**INFORMATION PROVIDED**.
+---+

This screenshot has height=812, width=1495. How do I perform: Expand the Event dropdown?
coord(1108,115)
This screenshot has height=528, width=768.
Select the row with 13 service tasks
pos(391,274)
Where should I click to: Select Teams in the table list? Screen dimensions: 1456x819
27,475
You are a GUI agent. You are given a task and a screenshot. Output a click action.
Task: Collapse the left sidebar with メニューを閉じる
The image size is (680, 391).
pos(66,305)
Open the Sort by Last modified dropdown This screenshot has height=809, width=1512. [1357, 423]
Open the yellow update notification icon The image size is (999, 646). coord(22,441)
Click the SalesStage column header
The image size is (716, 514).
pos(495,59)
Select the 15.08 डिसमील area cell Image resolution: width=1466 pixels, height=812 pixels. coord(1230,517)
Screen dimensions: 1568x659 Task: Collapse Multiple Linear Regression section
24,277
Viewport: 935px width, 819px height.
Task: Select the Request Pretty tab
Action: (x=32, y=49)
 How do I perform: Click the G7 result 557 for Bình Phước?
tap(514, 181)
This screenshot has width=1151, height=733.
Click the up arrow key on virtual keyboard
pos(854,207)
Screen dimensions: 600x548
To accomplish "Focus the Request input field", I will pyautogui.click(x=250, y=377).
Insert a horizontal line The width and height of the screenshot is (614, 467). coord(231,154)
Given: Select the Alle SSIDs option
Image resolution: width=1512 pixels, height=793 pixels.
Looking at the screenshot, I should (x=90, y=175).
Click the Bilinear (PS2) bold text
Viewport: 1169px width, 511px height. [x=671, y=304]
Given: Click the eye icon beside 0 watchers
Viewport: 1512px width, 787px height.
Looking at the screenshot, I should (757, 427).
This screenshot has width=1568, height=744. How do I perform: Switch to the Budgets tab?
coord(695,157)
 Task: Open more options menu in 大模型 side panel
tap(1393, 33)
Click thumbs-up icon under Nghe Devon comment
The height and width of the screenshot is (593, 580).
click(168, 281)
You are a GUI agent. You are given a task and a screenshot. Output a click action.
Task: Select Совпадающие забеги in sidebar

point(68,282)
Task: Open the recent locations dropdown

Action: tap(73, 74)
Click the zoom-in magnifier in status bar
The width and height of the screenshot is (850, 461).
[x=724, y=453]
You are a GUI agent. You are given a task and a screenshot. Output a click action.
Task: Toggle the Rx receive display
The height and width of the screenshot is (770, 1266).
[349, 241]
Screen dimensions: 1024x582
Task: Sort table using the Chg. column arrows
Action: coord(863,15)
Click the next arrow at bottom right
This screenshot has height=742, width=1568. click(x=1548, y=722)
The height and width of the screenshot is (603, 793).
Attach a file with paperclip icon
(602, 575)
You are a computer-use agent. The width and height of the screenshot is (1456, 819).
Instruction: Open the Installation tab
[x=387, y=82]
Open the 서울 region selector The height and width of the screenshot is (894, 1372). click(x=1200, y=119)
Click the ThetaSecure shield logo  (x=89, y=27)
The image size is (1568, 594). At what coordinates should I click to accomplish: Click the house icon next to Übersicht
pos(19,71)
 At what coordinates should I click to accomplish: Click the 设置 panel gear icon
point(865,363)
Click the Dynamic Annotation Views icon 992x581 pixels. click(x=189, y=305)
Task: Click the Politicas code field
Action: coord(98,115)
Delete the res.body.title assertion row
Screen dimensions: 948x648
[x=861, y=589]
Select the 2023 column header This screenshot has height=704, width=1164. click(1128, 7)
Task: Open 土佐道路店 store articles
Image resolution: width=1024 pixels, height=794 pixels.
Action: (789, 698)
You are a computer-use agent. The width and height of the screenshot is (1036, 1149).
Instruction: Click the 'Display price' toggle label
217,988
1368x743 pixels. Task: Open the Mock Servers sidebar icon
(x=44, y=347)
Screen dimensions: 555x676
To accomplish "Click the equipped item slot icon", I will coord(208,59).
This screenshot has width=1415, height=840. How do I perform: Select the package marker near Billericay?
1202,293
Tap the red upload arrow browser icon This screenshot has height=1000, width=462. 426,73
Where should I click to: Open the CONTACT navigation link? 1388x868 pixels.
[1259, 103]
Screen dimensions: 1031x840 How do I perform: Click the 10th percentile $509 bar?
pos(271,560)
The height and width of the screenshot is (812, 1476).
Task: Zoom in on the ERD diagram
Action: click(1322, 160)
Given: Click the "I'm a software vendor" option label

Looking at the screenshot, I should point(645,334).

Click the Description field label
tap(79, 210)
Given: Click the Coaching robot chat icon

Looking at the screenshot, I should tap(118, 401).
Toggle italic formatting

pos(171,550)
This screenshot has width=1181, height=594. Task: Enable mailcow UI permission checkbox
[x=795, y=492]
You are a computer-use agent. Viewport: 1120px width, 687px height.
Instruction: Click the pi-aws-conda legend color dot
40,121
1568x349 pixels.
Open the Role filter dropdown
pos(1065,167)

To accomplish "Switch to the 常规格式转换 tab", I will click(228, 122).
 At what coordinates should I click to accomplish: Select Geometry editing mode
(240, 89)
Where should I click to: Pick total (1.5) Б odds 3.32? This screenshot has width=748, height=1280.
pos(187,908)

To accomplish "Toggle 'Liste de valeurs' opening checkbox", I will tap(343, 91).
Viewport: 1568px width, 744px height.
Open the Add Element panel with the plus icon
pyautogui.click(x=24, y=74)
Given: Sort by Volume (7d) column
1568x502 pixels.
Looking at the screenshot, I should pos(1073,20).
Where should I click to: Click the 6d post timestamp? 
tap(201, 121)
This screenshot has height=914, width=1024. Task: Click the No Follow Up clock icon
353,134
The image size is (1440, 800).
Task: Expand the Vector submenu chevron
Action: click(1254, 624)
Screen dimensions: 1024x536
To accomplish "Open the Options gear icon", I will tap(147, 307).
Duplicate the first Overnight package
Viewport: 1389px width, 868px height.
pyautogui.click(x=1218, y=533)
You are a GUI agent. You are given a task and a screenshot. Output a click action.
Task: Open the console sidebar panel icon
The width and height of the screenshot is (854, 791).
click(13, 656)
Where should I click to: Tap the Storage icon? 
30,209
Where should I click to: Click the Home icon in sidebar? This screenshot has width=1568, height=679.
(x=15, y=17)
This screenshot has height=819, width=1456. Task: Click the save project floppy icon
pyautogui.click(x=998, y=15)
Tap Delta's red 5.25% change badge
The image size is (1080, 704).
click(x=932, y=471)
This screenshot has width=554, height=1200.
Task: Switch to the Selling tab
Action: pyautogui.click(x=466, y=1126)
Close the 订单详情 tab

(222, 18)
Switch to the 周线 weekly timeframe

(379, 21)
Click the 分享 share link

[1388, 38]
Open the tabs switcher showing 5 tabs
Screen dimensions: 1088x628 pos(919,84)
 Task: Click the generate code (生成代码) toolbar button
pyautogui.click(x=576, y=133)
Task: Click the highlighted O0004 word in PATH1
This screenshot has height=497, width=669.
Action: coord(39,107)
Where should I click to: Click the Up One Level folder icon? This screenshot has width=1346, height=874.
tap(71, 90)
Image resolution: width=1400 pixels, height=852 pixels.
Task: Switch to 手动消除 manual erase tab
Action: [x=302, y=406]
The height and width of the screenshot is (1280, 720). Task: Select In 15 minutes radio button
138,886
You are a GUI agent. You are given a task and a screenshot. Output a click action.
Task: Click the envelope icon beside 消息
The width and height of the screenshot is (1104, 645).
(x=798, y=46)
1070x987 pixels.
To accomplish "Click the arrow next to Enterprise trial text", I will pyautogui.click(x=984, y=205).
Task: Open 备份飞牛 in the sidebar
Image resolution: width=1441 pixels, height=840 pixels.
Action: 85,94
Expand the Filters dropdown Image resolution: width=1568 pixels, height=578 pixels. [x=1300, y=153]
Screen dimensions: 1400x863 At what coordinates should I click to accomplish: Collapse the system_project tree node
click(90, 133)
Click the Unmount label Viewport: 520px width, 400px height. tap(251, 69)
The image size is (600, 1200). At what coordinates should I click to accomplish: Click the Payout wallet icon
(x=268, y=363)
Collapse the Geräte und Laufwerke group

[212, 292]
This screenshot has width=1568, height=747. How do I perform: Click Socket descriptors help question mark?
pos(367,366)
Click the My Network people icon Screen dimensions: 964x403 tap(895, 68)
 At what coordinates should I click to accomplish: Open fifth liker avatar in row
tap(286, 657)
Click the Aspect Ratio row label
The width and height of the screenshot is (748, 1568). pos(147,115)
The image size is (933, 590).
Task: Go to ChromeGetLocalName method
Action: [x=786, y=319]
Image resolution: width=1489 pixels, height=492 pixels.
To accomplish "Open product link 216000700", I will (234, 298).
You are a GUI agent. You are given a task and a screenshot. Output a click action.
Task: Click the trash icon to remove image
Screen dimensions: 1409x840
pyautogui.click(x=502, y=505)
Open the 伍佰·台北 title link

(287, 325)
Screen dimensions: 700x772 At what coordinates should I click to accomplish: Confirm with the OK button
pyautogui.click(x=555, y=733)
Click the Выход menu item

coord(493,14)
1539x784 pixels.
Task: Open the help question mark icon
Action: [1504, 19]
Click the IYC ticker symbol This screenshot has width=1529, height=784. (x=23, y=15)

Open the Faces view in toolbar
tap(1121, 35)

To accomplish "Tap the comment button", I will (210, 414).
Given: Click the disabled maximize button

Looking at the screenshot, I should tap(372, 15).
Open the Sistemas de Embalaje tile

+---+

Gather every line of the data above that contains the string "button".

**PROBLEM SOLUTION**.
 Task: Click the generate code (生成代码) toolbar button
The height and width of the screenshot is (1280, 720). Task: Select In 15 minutes radio button
Screen dimensions: 700x772 At what coordinates should I click to accomplish: Confirm with the OK button
To accomplish "Tap the comment button", I will (210, 414).
Given: Click the disabled maximize button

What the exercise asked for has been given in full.